Frank had treatment and tried the whole range of painkillers, but recently reached the stage where he could hardly walk and could not control his pain. His greatest fear was having to go into residential care.
Frank fought so hard to hold on to his independence, trying when he could to manage a short trip up the street on his electric scooter to buy cigarettes. He wanted to live – to have time with his children and grandchildren. He wanted to see the Swans win another grand final and to go fishing with his mates at the Anglers Club. But when it all became too much, he chose VAD to end his life.
Frank’s VAD journey began around two years ago. After the recurrence of the cancer, and the prognosis of between 18 months and three years, he wanted the option to end his life at a time of his choosing.
Frank made the appointment with the VAD navigator, and asked me, my other brother and one of his daughters to go with him. At the appointment, the VAD navigator had to wait for Frank to explain that he was there to access the VAD scheme: That’s part of the current legislation: practitioners cannot raise VAD as a choice.
The legislation has changed. From April 2027, practitioners will be able to raise VAD as one of the options for people with a terminal illness, along with treatment and palliative care.
Prior to accessing VAD, three doctors who were accredited as having completed VAD training had to confirm (1) that he was competent to make that decision; (2) that he did have a terminal illness; and (3) his prognosis was six months or less. The navigator identified the doctors and helped us to organise the appointments.
Fortunately, the GP clinic Frank attended had a VAD accredited doctor. The navigator then identified the oncologist. At first, this oncologist would not confirm the six months prognosis. It took another 12 months for the oncologist to confirm Frank’s eligibility for VAD.
Then the navigator arranged the third VAD doctor’s appointment, this time a home visit. Again the doctor had to wait until Frank explained that he wanted the choice of VAD. That doctor then talked with us about the process. He also explained the option of a medically assisted process if Frank reached the point of not being able to swallow but still had the competence to indicate his choice. After that visit Frank was approved for VAD.

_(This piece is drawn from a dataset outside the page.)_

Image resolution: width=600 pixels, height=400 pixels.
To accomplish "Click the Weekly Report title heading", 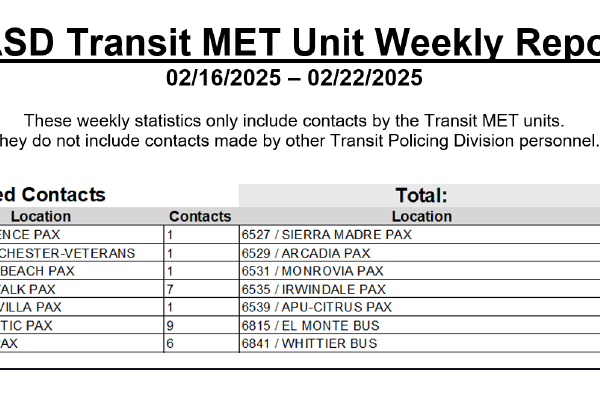I will (300, 40).
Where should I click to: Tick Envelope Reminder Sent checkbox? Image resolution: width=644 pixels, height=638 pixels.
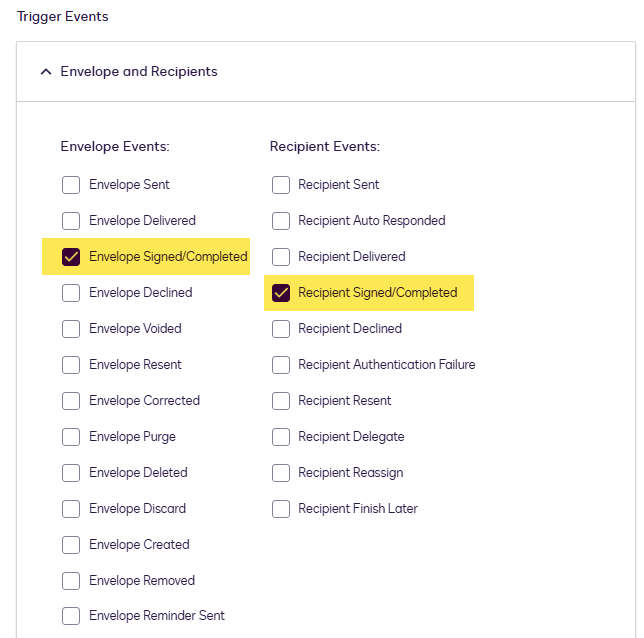pyautogui.click(x=71, y=617)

A pharmacist came to his home with a plastic container that had a locked petty cash tin inside. The pharmacist explained the process again. He asked my brother to show that he could swallow in 30 seconds the liquid that the lethal powder would be mixed: “as if it was a tequila shot”.

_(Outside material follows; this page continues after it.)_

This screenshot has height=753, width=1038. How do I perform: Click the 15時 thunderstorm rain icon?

And then came the day Frank chose to end his life. That day he sat with me, my other brother, his daughters and several grandchildren who had come to say goodbye.
My brother had organised the date and format of his wake the following week, and also what would happen to his body. He was in control of not only his death but also the arrangements for after his death.
He began the process by taking the anti-nausea and relaxant medication. An hour later, when the liquid was poured into the jar with the lethal powder, he shook it as if it was maracas. He asked us all to do the same. After he took the medication, sitting up in bed, he kept talking, telling us how much he loved us all, and slowly drifted off.
I’ve witnessed other deaths: they were hard. They had long periods with that death rattle breathing which is so painful to hear – when you wait every time the breathing stops for a few seconds to see if it will start again. Then finally it doesn’t and that’s the end.
With Frank, that did not happen. He simply lay back, closed his eyes and after a little time his breathing stopped. He died in the manner he chose.
The VAD process was reasonably simple for Frank. However, I have learnt that there are obstacles. For example, there is no access to Telehealth for people who are unable to get to a doctor’s appointment. Some hospitals and aged care homes do not allow people to access VAD on their premises.
The changes to the legislation that will be introduced in April 2027 require practitioners who object to VAD to provide a patient with minimum baseline information and advise them on how to find an assisting provider. This will help more people to have control in the manner in which they both live with a terminal illness and time their death.